ACTIVITY: Find the lines in the records that carry the word "info". Copy each one.

**** AVAILABLE RECORDS

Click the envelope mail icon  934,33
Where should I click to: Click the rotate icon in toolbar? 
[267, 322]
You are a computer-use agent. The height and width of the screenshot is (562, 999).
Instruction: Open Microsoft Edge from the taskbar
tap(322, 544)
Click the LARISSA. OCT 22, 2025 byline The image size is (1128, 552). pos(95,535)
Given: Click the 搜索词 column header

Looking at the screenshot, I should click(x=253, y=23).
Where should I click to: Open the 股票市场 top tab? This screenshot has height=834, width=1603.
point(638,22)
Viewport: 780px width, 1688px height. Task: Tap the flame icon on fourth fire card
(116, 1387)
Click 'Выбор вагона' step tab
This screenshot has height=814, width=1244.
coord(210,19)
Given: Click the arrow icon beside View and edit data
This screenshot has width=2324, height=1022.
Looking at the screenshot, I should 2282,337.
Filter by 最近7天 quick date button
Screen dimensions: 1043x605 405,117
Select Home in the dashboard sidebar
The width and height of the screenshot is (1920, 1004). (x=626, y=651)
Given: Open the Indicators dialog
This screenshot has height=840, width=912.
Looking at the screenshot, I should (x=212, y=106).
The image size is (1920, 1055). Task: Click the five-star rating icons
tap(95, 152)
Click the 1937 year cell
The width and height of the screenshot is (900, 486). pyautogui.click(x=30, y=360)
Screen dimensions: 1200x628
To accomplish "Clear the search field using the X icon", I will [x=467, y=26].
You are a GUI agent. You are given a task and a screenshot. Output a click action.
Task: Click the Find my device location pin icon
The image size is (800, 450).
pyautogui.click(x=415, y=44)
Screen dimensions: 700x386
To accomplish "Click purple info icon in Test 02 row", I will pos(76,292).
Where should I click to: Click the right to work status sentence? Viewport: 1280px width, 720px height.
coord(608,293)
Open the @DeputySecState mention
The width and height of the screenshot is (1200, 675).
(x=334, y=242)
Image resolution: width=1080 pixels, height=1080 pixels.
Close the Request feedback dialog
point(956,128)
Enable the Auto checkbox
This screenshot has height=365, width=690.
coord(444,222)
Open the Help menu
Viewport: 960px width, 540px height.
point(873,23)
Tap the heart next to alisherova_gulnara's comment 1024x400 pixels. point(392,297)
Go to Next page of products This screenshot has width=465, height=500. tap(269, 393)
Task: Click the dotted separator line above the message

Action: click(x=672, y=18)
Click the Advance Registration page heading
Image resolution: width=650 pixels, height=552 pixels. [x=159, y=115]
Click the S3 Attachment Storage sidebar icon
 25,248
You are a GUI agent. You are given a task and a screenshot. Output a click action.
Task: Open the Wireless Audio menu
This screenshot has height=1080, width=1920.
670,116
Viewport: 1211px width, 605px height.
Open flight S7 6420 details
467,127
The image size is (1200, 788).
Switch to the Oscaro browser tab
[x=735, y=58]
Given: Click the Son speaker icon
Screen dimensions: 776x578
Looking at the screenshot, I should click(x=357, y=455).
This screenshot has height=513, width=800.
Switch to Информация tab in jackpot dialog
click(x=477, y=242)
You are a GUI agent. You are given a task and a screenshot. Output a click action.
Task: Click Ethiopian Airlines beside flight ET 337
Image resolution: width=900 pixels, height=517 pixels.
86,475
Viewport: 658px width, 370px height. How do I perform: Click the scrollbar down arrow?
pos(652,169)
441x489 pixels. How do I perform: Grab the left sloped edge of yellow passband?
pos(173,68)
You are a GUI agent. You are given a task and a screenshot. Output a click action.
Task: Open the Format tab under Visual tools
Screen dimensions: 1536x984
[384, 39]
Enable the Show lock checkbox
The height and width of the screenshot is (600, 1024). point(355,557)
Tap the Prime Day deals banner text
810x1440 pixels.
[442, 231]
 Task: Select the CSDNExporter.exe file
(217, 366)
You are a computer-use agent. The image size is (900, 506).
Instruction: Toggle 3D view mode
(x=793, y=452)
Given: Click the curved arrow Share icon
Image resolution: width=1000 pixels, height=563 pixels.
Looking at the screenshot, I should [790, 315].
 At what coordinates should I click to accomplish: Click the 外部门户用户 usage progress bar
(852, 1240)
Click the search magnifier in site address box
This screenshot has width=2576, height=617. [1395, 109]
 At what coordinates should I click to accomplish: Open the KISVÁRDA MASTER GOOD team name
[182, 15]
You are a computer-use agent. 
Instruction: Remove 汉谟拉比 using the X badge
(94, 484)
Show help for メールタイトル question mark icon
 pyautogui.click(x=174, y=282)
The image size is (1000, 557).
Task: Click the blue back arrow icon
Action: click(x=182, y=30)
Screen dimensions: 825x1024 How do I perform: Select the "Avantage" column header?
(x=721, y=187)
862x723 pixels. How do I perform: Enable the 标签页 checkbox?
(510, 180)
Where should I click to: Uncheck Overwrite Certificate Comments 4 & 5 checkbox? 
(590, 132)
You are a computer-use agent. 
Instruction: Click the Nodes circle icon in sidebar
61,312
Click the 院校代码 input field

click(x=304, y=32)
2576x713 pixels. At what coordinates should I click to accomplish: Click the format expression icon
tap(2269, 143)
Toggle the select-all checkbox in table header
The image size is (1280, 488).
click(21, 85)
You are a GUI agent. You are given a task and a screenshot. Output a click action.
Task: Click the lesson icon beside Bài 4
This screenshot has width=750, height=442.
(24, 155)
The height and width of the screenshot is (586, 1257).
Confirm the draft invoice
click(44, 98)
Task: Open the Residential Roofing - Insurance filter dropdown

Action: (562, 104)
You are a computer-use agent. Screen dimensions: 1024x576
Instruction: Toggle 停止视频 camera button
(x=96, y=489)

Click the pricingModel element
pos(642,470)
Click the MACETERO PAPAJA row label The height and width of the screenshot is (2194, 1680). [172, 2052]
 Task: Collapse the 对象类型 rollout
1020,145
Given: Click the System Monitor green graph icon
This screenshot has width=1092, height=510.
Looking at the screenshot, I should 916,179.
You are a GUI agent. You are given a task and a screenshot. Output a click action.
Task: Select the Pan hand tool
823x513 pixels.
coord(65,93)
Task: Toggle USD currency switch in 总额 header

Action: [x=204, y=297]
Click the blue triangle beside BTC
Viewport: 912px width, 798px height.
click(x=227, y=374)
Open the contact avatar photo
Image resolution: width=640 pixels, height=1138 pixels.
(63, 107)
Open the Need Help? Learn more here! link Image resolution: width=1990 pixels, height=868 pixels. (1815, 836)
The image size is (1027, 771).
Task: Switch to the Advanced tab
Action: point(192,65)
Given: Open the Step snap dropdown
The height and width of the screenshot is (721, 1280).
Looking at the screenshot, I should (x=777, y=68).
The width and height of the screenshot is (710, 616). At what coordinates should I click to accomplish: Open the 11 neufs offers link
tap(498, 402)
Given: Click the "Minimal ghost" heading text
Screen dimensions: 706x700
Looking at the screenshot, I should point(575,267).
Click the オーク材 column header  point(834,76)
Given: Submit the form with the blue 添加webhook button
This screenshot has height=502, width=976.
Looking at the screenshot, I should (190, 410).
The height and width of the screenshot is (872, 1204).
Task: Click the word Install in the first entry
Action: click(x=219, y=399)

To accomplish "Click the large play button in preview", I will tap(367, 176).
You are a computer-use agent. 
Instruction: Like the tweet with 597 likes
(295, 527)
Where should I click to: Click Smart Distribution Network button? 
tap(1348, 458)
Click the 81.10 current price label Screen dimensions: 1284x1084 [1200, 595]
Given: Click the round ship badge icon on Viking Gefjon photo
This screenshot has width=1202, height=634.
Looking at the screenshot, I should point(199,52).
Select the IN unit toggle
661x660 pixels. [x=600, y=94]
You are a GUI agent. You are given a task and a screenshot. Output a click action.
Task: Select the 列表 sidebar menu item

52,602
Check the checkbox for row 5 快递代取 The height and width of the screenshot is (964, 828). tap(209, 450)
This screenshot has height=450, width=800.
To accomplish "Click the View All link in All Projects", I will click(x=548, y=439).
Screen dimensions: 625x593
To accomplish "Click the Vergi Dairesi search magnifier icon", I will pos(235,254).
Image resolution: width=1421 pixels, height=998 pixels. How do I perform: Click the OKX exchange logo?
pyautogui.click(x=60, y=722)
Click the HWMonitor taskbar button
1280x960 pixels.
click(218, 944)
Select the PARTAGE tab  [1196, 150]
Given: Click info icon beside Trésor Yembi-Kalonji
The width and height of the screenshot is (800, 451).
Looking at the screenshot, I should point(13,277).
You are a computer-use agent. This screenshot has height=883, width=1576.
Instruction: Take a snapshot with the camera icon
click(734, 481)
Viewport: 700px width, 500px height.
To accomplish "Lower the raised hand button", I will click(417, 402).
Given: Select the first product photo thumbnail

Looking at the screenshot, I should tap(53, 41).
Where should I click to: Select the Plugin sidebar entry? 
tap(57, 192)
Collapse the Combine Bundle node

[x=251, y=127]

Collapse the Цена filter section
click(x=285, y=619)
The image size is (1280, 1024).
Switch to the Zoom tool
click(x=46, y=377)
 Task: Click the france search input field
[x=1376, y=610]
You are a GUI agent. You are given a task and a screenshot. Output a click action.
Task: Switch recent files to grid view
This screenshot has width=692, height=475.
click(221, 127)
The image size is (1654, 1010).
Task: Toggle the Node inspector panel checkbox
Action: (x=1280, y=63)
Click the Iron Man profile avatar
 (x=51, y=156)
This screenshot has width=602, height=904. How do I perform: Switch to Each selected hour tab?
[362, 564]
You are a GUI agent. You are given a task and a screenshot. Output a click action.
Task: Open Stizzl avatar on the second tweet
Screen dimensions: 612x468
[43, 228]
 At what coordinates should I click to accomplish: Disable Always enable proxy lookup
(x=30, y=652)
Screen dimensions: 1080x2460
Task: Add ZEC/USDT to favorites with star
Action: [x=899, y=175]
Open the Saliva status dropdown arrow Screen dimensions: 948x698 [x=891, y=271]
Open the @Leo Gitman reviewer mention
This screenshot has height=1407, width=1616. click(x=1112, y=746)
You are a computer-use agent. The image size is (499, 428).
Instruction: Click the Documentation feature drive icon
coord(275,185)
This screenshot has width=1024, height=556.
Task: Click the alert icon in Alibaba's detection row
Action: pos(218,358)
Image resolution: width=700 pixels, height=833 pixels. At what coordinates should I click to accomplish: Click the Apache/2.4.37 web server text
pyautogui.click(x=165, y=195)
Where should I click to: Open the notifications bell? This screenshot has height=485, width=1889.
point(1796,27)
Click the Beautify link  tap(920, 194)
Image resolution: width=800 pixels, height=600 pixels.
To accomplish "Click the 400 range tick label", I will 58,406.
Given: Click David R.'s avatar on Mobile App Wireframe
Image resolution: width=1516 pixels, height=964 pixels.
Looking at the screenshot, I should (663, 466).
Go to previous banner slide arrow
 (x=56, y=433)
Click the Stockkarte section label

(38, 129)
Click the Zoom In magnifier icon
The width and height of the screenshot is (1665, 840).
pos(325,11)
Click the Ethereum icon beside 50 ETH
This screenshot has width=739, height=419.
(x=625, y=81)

********

SOLUTION:
To accomplish "Click purple info icon in Test 02 row", I will pos(76,292).
Given: Click info icon beside Trésor Yembi-Kalonji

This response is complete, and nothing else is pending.